_Records from a data collection_.
§ §

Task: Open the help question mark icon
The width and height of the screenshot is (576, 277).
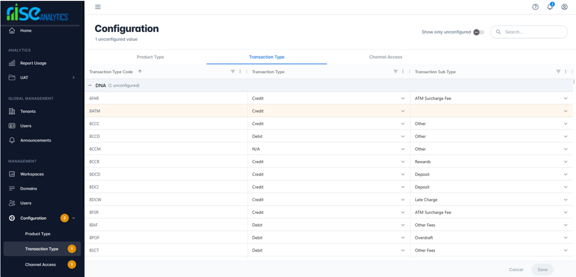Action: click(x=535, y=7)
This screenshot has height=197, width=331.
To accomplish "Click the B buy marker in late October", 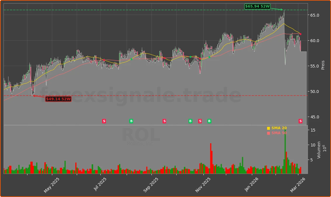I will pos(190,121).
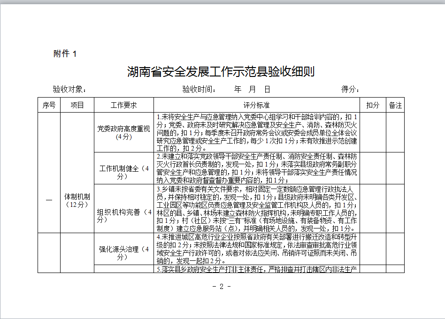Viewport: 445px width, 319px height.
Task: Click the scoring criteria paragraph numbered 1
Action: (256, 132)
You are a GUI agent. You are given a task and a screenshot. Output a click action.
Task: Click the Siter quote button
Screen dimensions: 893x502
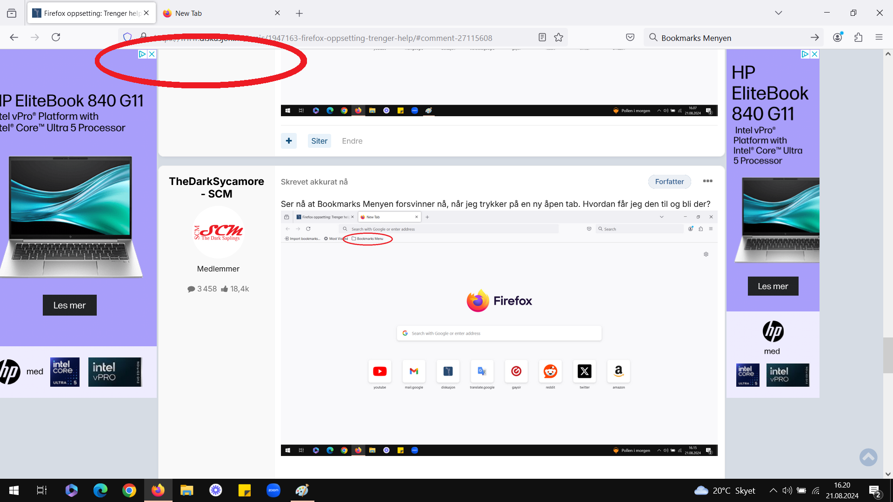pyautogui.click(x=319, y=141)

§ §

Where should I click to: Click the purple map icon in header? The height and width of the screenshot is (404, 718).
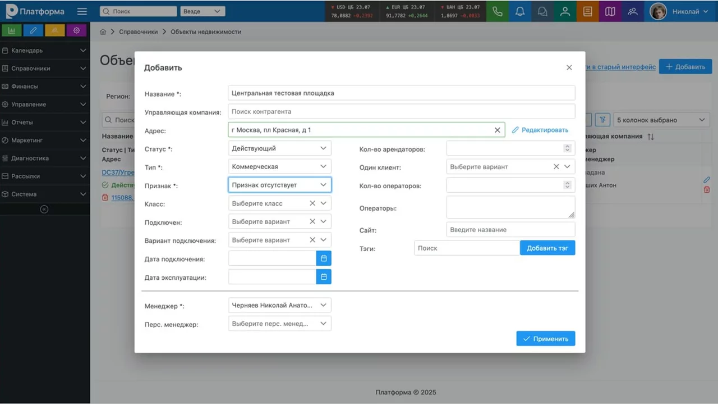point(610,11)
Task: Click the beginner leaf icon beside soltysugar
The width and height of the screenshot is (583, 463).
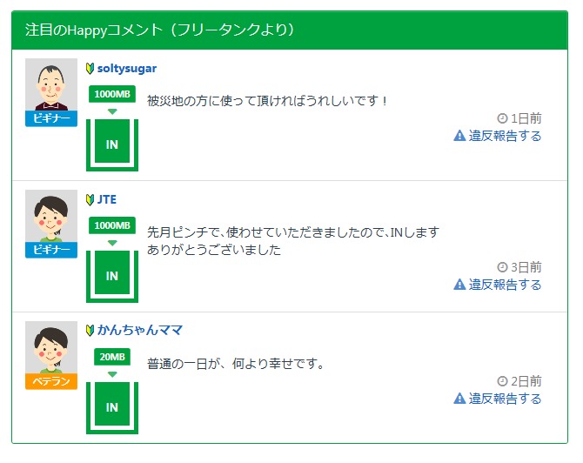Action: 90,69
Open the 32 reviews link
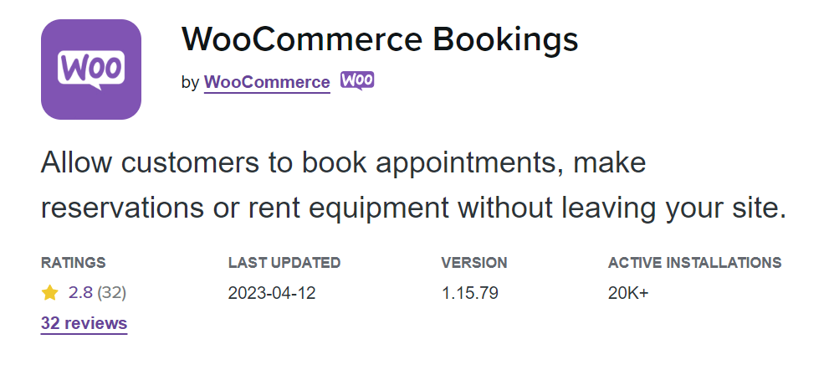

§ §

_WHAT YOU NEED TO DO_. For this exercise, reproduce exactly the lines of the records above from the one with "Task: Click the beginner" up to and including the one with "Open the 32 reviews link", without pictures.

_RESULT FOR THIS TASK_.
Task: Click the beginner leaf icon beside soltysugar
The width and height of the screenshot is (583, 463).
Action: 90,69
Open the 32 reviews link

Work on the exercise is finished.